What Raspberry PI 3+ GPIO Pins should I avoid using for general purposes? I know about pin 28 (GPIO 1), which hats and daughter boards use…
Here is a screenshot of the PCB. As you can see I need 14 GPIO signals. The logic controller is an Adafruit itsy bitsy 32u4 - 3v. I want to ensure this will work before sending the board to my PCB house. The yellow dot is pin 1.
As far as I can tell, 14 GPIO pins are classified as “general purpose”, although of them also support additional functionality: 4, 5, 6, 12, 13, 16, 17, 18, 22, 23, 24, 25, 26, 27.
first, the “Adafruit itsy bitsy 32u4 - 3v” is not a microcontroller but a microcontroller board
derived from an Atmega32u4 chip. Your screenshot implies that it is a singular pin-socket microcontroller.
Start by creating a schematic that includes your board with the added Adafruit itsy bitsy 32u4 - 3v. Methodically audit each and every pin from the Adafruit itsy bitsy 32u4 - 3v board that is connected to your board (carefully tracing each pin from the microcontroller board to your board’s connector CONN1). You will have to review the Adafruit itsy bitsy 32u4 - 3v pinout from its user guide or provided schematic.

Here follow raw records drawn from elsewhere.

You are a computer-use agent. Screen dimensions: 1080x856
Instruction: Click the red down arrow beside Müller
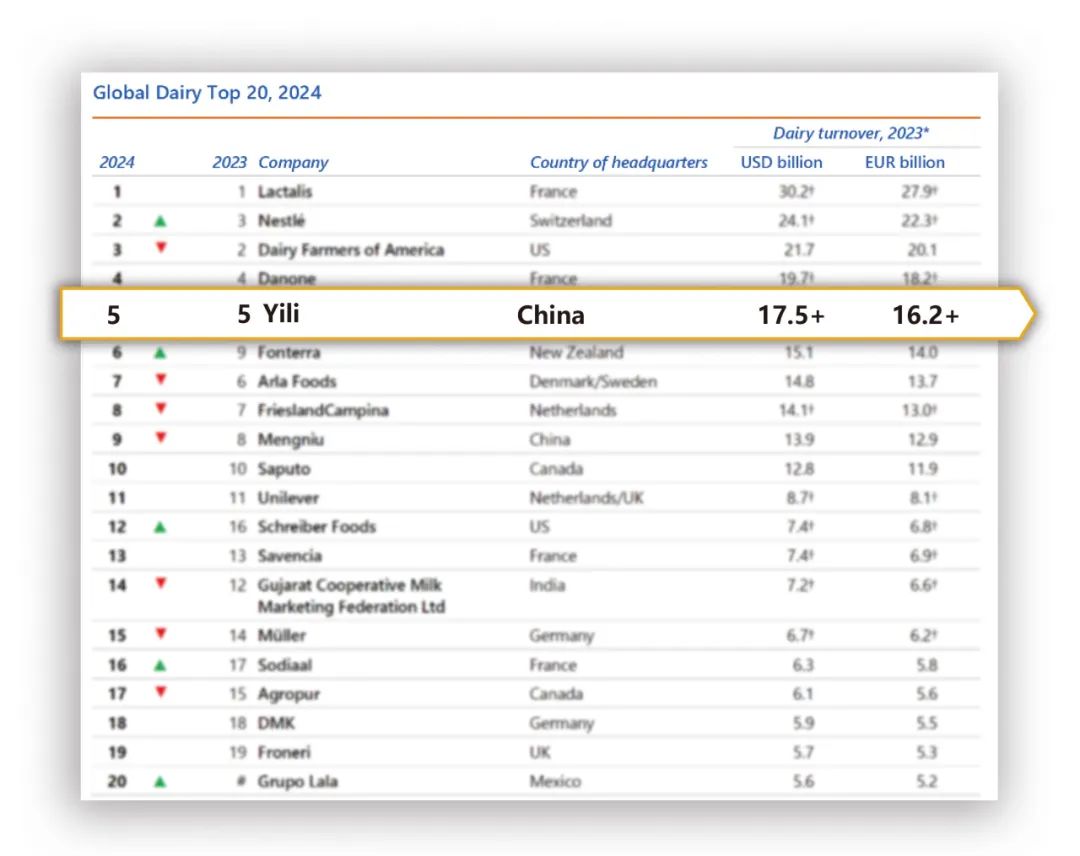160,633
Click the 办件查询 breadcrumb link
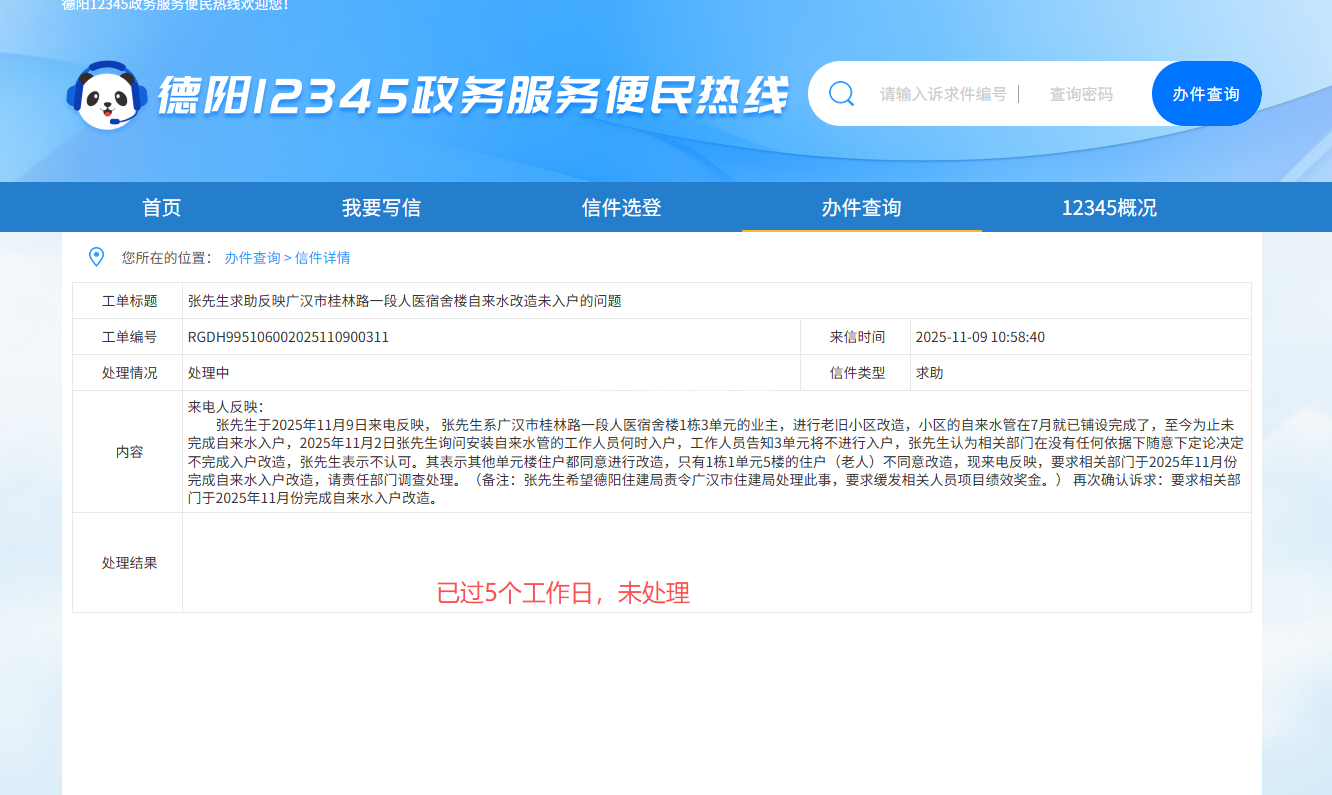 coord(252,258)
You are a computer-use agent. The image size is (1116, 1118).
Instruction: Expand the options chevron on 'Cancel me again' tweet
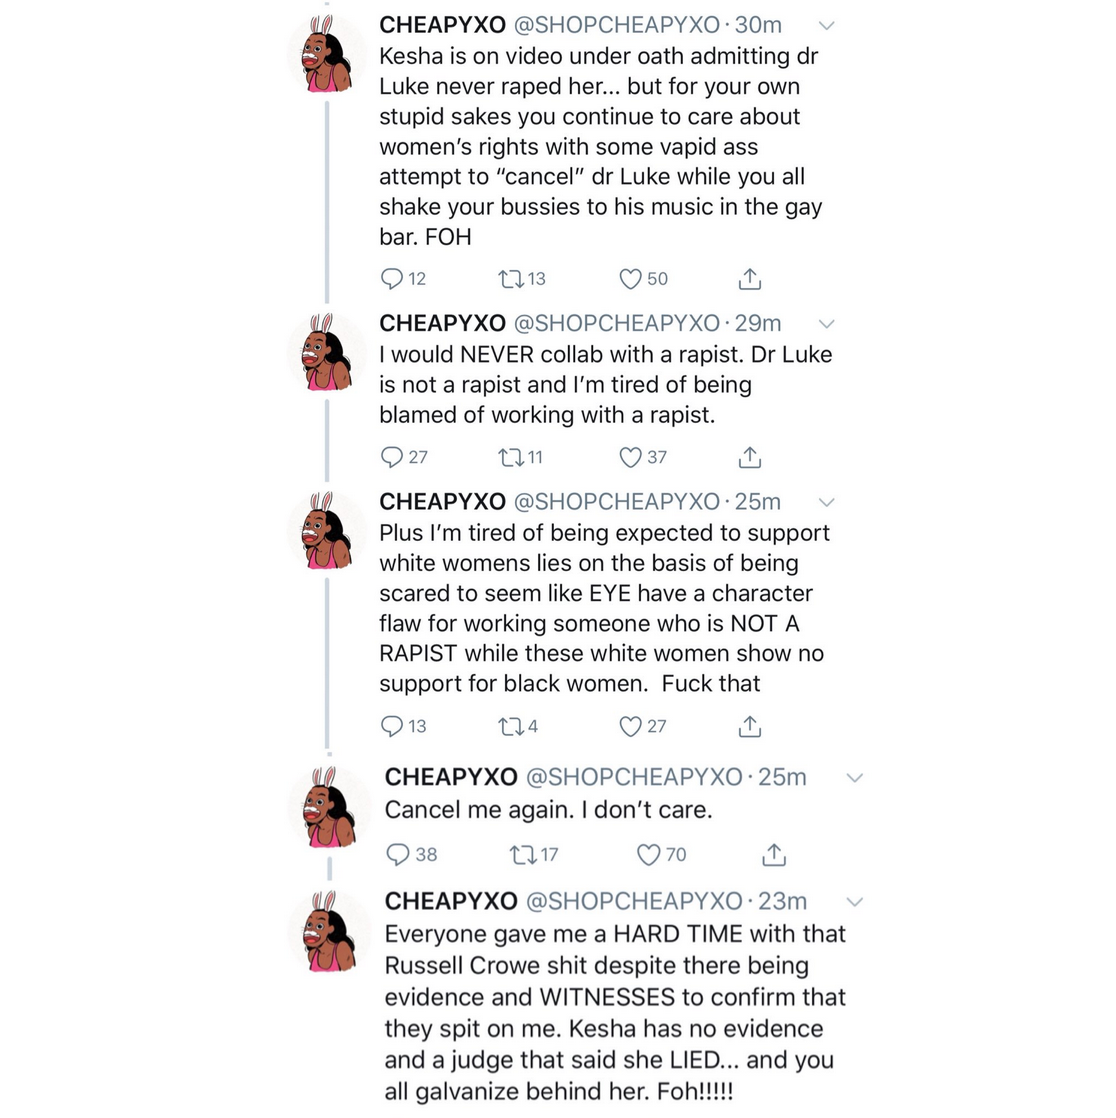[x=854, y=777]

The Adafruit itsy bitsy 32u4 - 3v pinouts can be found here:
Ensure that you provide a proper grounding plane so that no eddie currents are generated. This will ensure that ground points at different locations are not at different potentials. Are you going to be using analog signals as well? i.e., ADC measurements, op-amps, ampliefiers, etc. in your board? If so, you will want to create two grounding planes separated by (generally) a zero ohm resistor. A digital ground and an analog ground.
First, I think my first post was misleading, and wish to apologize for my bad wording.
Here is what I trying to do.
I am working on a stepper motor controller. I am using a Raspberry PI 3+ running a GUI Python app. When the user has selected the mode/options they want they select the execute button. When execute is selected the GUI code decodes the user-selected options into logic controller commands by setting the GPIO pins on or off. Once the GPIO pins have been set it sets the ‘RUN’ pin high. When the logic controller sees the run pin is high, the controller sets the ‘BUSY’ pin high telling the PI it is busy running a task. Then it reads it’s GIOP pins and decodes them. Once decoded the logic controller controls the stepper motor to do the required motion (step, direction, etc.). Once the task is complete the controller sets the busy pin low, telling PI the task is complete and awaiting for the next task. Then the controller waits for PI to reset the run pin to low, once it returns to low it awaits for the next task.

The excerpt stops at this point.